Que ce soit sous la gauche ou sous la droite, la Caisse d’Epargne a tenté de jouer avec les marchés… et a perdu. Sauf que l’Ecureuil mange les noisettes… des petits épargnants. Une enquête du journal Fakir.
Le dernier numéro du journal Fakir, édité par François Ruffin et ses compères, rend au peuple les noisettes détournées par l’Ecureuil. La Caisse d’Epargne, derrière son attendrissant logo à poils, cache en fait un animal hybride, une chimère qui a les sourcils de DSK, le nez de Charles Milhaud, et des euros dans les yeux… mais les poches vides.
Bakchich, en bon partenaire de Fakir, vous propose ici quelques extraits du dossier consacré à un écureuil devenu fou dans le numéro de juin de ce journal non conventionnel.
Le dossier de Ruffin & Co commence par un reportage à Marseille, où la banque casse-noisettes a joué le jeu des « grands » en pariant sur l’immobilier. Extraits.
« A Marseillle, au printemps 2006, entre son fournil et sa pâte à pain, ce boulanger s’étonne : "On a inventé la Caisse d’Epargne, c’était la banque des pitites gens. Et maintenant…" Et maintenant, les "pitites gens" sont éjectés : ce mitron a reçu un courrier qui lui demande de "quitter les lieux dans les meilleurs délais". De céder son fonds de commerce - pour le louer à "des boutiques de luxes. Ils veulent avoir des magasins de marque, ils ne veulent pas de boulangerie ici et que nous les Marseillais, ils nous chassent de chez nous si vous voulez." (…)

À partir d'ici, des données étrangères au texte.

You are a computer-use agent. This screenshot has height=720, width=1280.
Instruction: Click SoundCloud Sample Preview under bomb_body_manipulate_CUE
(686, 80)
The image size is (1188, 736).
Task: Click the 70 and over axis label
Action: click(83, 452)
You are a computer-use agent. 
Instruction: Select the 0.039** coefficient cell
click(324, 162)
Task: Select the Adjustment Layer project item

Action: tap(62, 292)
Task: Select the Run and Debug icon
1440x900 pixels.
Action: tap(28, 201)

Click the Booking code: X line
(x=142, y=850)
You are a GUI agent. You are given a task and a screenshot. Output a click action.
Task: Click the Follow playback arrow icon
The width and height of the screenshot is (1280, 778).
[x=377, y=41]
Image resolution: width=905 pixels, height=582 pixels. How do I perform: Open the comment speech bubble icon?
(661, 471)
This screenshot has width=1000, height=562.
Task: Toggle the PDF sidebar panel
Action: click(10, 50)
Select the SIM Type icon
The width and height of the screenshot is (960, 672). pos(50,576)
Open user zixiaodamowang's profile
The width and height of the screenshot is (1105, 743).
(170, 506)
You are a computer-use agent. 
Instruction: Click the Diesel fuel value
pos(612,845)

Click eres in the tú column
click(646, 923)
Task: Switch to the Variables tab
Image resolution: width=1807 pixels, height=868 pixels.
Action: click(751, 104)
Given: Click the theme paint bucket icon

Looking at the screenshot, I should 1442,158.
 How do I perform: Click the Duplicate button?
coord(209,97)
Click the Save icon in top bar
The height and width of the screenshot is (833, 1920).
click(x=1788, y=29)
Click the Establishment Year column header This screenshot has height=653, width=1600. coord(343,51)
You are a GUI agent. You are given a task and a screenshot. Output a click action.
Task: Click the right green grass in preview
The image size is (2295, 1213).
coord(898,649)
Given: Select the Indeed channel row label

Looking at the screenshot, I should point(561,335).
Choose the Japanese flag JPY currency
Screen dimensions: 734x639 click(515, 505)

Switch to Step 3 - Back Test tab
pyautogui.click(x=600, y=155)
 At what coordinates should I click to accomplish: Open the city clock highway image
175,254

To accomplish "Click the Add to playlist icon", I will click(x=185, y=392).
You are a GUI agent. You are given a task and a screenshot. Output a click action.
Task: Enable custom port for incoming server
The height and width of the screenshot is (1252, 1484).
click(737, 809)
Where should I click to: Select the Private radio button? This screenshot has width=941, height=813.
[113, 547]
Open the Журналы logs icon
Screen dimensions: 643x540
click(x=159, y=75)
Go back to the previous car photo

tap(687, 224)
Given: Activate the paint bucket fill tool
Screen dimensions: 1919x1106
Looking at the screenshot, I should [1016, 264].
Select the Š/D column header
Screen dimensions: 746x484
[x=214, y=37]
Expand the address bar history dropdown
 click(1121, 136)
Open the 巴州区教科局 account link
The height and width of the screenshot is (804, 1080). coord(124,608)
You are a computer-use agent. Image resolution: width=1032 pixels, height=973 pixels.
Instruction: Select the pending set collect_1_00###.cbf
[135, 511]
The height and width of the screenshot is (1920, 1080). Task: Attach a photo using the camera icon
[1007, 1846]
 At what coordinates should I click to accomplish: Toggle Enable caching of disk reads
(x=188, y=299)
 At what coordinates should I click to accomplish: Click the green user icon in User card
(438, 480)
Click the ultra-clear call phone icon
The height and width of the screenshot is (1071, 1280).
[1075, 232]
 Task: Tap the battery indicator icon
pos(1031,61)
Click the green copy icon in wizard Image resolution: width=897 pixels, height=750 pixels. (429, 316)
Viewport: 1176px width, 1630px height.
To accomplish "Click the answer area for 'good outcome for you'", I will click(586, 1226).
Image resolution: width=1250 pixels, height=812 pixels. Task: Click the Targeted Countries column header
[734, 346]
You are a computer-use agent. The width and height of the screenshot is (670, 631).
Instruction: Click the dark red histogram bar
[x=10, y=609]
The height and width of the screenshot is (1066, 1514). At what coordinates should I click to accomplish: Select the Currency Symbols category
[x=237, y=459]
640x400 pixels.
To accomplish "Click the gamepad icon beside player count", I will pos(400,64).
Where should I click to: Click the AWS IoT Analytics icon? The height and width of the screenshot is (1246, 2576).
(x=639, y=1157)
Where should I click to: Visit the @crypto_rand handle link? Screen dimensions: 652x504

Aux côtés du "private equity" Lone Star (50%) et de la Société Générale (25%) c’est la Caisse d’Epargne qui finançait cette "reconquête du centre ville". "Et pourtant, la Caisse d’Epargne c’était la banque populaire !" Notre boulanger n’en revenait toujours pas. (…) Comment le sage écureuil est-il devenu dingo - au point, non plus d’épargner ses noisettes mais de gaspiller des milliards ? Car c’est, finalement, toute l’ironie de l’histoire. Non seulement la Caisse d’Epargne a voulu jouer aux grands, s’est associée aux Américains, a soutiré des crédits aux "petites gens", voire les a expulsés de leur logement, mais en plus, elle y a perdu de l’argent ! Elle a vendu son âme, et ça lui a couté cher !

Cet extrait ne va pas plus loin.